The previous layer representations of the neighbors are mean-aggregated, and the aggregated features are concatenated with the previous layer representation of the vertex.
This concatenated vector is multiplied with weights, and a bias vector is added.
The result is normalized such that the layer output has unit norm.

The edge combination layer concatenates the source vertex embedding, the edge features and the destination vertex embedding forward it through a linear layer to get the edge embedding.

The prediction layers are standard neural network layers.

Functionalities

We describe here the usage of the main functionalities of SupervisedEdgeWise in PGX, using the Movielens graph as an example.

Loading a graph

First, we create a session and an analyst:

session = pypgx.get_session()
analyst = session.analyst

from pypgx.api.filters import EdgeFilter

full_graph = session.read_graph_with_properties(cpath)
train_edge_filter = EdgeFilter.from_pgql_result_set(
    session.query_pgql("SELECT e FROM movielens MATCH (v1) -[e]-> (v2) WHERE ID(e) % 4 > 0"), "e"
)
train_graph = full_graph.filter(train_edge_filter)

test_edge_filter = EdgeFilter.from_pgql_result_set(
    session.query_pgql("SELECT e FROM movielens MATCH (v1) -[e]-> (v2) WHERE ID(e) % 4 = 0"), "e"
)
test_graph = full_graph.filter(test_edge_filter)
test_edges = test_graph.get_edges()

Example: predicting ratings on the Movielens Dataset

We describe here the usage of SupervisedEdgeWise in PGX using the Movielens graph as an example.

This data set consists of 100,000 ratings (1-5) from 943 users on 1682 movies, with simple demographic info for the users (age, gender, occupation) and movies (year, avg_rating, genre).

Users and movies are vertices, while ratings of users to movies are edges with a rating feature. We will use EgdeWise to predict the ratings.

We first build the model and fit it on the train_graph:

from pypgx.api.mllib import MSELoss

conv_layer_config = dict(num_sampled_neighbors=10)
conv_layer = analyst.graphwise_conv_layer_config(**conv_layer_config)

pred_layer_config = dict(hidden_dim=16)
pred_layer = analyst.graphwise_pred_layer_config(**pred_layer_config)

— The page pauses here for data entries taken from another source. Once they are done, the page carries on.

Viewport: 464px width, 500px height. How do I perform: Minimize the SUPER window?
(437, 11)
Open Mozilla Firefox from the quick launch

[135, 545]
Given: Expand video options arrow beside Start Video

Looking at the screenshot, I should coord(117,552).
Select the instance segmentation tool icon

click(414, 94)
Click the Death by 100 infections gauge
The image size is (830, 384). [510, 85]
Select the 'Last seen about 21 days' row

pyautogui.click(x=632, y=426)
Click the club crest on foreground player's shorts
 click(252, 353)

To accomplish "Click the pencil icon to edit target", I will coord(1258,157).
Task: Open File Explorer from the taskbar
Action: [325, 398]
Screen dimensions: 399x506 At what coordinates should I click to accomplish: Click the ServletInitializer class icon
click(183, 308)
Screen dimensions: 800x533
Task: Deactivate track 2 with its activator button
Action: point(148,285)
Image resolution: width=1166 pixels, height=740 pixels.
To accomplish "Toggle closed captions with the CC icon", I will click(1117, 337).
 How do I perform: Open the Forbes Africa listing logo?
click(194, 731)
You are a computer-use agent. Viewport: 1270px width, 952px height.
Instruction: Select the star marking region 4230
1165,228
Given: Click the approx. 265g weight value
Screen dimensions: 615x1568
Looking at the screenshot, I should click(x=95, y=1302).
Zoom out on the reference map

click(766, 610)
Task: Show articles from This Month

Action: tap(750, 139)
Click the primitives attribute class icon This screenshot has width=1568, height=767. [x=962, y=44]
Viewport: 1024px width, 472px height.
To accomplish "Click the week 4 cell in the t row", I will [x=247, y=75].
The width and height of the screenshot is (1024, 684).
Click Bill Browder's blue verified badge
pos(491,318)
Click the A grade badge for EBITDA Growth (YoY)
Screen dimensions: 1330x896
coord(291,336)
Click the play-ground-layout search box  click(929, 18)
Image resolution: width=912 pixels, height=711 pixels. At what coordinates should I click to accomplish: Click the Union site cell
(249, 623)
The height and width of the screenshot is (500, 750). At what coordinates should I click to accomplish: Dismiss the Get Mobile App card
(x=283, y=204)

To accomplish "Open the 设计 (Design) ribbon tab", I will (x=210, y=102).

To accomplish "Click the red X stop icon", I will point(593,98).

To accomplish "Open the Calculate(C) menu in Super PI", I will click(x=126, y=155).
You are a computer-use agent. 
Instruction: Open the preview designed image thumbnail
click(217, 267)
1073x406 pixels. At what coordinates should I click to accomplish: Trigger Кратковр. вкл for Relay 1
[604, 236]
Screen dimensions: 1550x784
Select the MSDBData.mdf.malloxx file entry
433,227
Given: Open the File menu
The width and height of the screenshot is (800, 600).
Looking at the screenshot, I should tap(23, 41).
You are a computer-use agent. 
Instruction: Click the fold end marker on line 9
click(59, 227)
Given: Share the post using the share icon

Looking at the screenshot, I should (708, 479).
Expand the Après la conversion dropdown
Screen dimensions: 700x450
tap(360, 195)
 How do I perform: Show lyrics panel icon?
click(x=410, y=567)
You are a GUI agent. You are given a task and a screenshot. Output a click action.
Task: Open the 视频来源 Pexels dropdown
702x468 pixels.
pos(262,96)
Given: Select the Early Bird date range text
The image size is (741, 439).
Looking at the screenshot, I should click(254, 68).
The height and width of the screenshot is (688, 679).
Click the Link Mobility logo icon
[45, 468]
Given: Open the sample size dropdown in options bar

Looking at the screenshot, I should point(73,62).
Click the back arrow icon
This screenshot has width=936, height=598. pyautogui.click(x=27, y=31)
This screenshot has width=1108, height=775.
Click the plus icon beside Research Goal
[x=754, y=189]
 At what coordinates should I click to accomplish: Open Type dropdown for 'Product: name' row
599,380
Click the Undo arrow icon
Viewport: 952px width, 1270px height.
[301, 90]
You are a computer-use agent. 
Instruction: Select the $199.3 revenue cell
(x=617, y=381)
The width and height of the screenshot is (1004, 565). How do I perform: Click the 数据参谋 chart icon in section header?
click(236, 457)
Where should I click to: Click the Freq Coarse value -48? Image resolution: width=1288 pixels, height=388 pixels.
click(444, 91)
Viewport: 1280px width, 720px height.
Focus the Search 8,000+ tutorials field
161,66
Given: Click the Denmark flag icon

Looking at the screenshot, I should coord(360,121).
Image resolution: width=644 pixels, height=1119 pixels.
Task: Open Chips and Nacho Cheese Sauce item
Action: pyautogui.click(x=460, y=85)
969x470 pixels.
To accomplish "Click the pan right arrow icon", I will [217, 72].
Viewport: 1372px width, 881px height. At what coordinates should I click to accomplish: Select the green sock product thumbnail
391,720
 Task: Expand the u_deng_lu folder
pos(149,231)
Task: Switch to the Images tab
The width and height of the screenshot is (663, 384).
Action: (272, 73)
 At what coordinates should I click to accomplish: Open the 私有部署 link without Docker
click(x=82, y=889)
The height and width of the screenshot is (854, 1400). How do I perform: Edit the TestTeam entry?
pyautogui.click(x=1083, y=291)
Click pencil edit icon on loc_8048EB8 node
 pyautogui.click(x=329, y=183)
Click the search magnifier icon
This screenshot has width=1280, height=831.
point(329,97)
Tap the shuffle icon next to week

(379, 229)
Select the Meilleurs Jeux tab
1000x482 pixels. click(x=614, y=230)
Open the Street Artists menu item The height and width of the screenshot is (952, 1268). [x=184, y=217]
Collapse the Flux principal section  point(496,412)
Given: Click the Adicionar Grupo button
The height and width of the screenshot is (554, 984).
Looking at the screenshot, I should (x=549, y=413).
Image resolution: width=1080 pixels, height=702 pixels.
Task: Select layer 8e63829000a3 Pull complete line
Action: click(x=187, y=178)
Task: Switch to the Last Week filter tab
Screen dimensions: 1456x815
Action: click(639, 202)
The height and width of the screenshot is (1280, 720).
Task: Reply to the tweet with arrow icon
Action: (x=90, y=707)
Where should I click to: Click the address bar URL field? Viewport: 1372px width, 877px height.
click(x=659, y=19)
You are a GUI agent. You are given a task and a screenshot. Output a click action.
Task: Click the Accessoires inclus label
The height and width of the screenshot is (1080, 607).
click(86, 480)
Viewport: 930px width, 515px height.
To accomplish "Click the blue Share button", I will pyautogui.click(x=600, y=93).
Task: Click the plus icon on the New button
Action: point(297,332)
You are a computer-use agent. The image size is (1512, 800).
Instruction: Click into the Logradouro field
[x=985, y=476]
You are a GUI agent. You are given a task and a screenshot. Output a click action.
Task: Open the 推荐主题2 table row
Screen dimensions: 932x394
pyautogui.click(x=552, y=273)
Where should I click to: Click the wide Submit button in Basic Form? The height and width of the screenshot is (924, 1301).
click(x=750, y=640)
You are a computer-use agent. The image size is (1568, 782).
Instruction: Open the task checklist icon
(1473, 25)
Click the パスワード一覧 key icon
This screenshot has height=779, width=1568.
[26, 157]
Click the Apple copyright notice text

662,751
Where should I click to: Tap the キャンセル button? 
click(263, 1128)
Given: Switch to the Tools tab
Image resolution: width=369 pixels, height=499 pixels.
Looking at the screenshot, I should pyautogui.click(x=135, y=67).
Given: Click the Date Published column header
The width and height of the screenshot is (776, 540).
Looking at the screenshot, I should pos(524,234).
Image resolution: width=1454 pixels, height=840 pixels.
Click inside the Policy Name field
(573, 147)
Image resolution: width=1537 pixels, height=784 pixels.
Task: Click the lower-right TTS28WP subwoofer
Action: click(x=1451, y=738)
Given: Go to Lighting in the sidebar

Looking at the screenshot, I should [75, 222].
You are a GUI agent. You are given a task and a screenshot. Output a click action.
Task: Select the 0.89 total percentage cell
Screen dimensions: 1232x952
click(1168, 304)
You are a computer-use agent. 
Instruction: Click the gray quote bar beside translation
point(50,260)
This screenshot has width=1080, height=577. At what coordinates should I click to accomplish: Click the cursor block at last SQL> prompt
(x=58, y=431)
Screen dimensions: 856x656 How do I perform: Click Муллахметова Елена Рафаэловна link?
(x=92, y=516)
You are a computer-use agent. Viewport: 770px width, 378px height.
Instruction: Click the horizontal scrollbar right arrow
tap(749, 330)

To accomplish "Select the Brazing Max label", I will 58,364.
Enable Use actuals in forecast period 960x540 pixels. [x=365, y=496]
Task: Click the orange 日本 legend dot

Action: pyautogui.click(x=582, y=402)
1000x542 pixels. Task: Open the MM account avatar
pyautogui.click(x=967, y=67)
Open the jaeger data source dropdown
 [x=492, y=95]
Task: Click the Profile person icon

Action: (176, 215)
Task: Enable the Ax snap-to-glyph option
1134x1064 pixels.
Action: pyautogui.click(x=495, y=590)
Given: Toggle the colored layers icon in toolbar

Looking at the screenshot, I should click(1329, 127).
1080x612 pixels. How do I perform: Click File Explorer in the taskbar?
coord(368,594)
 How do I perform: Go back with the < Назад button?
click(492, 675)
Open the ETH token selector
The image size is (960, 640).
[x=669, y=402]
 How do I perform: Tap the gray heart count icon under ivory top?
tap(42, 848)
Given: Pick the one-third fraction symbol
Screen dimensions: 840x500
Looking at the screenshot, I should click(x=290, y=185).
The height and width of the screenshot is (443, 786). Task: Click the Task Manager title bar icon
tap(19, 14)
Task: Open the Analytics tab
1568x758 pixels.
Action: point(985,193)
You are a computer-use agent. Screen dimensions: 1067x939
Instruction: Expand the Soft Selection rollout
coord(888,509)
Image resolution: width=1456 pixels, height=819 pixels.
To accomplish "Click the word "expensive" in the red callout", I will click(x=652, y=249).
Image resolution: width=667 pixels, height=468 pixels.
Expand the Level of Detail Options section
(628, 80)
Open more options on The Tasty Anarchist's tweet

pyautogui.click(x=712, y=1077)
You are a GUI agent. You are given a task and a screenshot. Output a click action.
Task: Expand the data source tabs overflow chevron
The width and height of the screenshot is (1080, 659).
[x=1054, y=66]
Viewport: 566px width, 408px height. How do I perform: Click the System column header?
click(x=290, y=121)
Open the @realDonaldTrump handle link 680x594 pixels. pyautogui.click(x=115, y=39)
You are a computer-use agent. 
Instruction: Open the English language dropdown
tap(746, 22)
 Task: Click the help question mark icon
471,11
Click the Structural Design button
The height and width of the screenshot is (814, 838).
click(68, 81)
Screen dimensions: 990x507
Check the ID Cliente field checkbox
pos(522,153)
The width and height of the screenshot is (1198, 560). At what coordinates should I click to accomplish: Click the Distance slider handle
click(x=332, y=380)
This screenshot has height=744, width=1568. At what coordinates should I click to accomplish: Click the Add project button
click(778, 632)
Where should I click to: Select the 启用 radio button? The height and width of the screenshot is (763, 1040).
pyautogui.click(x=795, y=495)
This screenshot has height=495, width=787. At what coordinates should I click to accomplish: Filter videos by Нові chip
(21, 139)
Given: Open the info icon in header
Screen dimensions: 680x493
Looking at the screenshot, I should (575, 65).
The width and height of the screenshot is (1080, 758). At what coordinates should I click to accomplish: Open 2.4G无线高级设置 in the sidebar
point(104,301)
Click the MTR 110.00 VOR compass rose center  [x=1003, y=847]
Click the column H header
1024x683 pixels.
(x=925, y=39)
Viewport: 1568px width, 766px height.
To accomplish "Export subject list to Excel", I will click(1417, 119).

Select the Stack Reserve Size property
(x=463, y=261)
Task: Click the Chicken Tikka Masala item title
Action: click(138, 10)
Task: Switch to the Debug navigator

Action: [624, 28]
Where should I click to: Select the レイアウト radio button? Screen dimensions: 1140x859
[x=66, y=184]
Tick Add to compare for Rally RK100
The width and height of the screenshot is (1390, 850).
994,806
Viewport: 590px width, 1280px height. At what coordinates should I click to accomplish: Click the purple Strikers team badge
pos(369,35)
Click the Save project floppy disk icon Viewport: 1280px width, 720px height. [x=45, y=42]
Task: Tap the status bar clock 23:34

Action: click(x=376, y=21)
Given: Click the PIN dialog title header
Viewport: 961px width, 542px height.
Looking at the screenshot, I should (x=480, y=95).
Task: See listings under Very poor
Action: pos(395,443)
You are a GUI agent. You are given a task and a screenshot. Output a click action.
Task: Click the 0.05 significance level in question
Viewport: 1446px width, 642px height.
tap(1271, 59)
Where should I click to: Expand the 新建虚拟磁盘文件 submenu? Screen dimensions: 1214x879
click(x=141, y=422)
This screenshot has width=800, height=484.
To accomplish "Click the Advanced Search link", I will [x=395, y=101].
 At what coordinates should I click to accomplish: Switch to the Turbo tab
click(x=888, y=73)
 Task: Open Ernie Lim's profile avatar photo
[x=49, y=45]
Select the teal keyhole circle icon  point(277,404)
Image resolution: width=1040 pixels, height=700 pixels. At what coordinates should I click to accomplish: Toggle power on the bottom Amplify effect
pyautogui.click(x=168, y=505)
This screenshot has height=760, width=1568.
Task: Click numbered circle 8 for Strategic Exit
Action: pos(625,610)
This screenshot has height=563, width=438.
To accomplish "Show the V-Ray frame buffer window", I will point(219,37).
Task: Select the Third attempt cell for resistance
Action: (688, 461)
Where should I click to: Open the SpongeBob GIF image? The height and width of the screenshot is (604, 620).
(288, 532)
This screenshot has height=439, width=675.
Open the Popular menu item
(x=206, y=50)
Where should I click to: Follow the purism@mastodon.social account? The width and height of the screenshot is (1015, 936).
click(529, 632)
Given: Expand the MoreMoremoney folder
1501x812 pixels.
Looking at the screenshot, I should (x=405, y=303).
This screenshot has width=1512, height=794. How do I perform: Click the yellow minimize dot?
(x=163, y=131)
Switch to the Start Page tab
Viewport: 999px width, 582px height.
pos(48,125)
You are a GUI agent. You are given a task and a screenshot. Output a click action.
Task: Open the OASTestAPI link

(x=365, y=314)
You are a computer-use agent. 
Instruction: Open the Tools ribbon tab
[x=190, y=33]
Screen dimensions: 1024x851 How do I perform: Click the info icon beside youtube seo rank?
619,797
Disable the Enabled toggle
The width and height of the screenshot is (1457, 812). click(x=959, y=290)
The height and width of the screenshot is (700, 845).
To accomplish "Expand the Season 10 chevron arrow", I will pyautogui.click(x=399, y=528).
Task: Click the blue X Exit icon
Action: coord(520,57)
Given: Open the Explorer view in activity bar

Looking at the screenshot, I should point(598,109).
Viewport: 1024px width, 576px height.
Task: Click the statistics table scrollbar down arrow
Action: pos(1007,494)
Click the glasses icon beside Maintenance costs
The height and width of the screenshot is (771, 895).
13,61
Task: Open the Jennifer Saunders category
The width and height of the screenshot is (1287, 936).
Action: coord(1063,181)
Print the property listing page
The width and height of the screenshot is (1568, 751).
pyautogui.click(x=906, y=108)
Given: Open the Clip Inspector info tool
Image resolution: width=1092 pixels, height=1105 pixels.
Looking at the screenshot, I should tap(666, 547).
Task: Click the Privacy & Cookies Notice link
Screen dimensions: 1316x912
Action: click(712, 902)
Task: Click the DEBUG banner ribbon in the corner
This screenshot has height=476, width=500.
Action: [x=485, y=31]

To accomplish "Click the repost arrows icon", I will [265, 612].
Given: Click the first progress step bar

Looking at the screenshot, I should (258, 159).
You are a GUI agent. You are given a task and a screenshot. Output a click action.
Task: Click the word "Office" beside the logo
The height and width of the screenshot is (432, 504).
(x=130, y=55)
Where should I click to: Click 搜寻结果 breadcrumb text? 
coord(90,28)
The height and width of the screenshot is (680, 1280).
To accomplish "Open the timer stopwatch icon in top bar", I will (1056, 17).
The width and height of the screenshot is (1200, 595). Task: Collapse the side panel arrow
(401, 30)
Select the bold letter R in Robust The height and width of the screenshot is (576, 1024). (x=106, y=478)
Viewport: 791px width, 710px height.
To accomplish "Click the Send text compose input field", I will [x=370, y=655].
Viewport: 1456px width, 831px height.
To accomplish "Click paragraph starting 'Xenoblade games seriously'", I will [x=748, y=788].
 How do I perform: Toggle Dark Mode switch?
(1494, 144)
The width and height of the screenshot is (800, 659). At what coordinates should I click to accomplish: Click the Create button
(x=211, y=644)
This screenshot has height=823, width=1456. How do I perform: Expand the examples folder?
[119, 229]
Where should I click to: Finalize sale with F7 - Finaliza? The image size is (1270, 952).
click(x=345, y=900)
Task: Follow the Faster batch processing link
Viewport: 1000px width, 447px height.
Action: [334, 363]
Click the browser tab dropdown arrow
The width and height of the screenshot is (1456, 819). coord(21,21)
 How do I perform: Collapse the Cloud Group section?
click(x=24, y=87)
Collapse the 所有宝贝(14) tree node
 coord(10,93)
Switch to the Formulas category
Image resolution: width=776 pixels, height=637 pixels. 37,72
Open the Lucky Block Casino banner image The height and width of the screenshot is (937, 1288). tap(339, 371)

params = dict(edge_target_property_name="labels",
            conv_layer_config=[conv_layer],
            pred_layer_config=[pred_layer],
            vertex_input_property_names=["movie_year", "avg_rating", "movie_genres",
                "user_occupation_label", "user_gender", "raw_user_age"],
            edge_input_property_names=["user_rating"],
            num_epochs=10,
            layer_size=32,
            learning_rate=0.003,
            normalize=true,
            loss_fn=MSELoss()
            seed=0)

model = analyst.supervised_edgewise_builder(**params)

model.fit(train_graph)

Since EdgeWise is inductive, we can infer the ratings for unseen edges:

labels = model.infer_labels(full_graph, test_edges)
labels.print()

This returns the rating prediction for any edge as:

edgeId	value
68472	3.844510078430176
53436	3.5453758239746094
73364	3.688265085220337
12096	3.8873679637908936
78740	3.3845553398132324
27664	2.6601722240448
34844	4.108948230743408
74224	3.7714107036590576
33744	3.2331383228302
32812	3.8763082027435303

We can also evaluate the performance of the model:

model.evaluate(full_graph, test_edges).print()

This returns:

MSE
0.9573243436116953

Building an EdgeWise Model (minimal)

We build a EdgeWise model using the minimal configuration and default hyperparameters. Note that even though only one feature property is needed (either on vertices with vertex_input_property_names or edges with edge_input_property_names) for the model to work, you can specify arbitrarily many.

params = dict(
    edge_target_property_name="label",
    vertex_input_property_names=["features"],
    edge_input_property_names=["edge_features"]
)

model = analyst.supervised_edgewise_builder(**params)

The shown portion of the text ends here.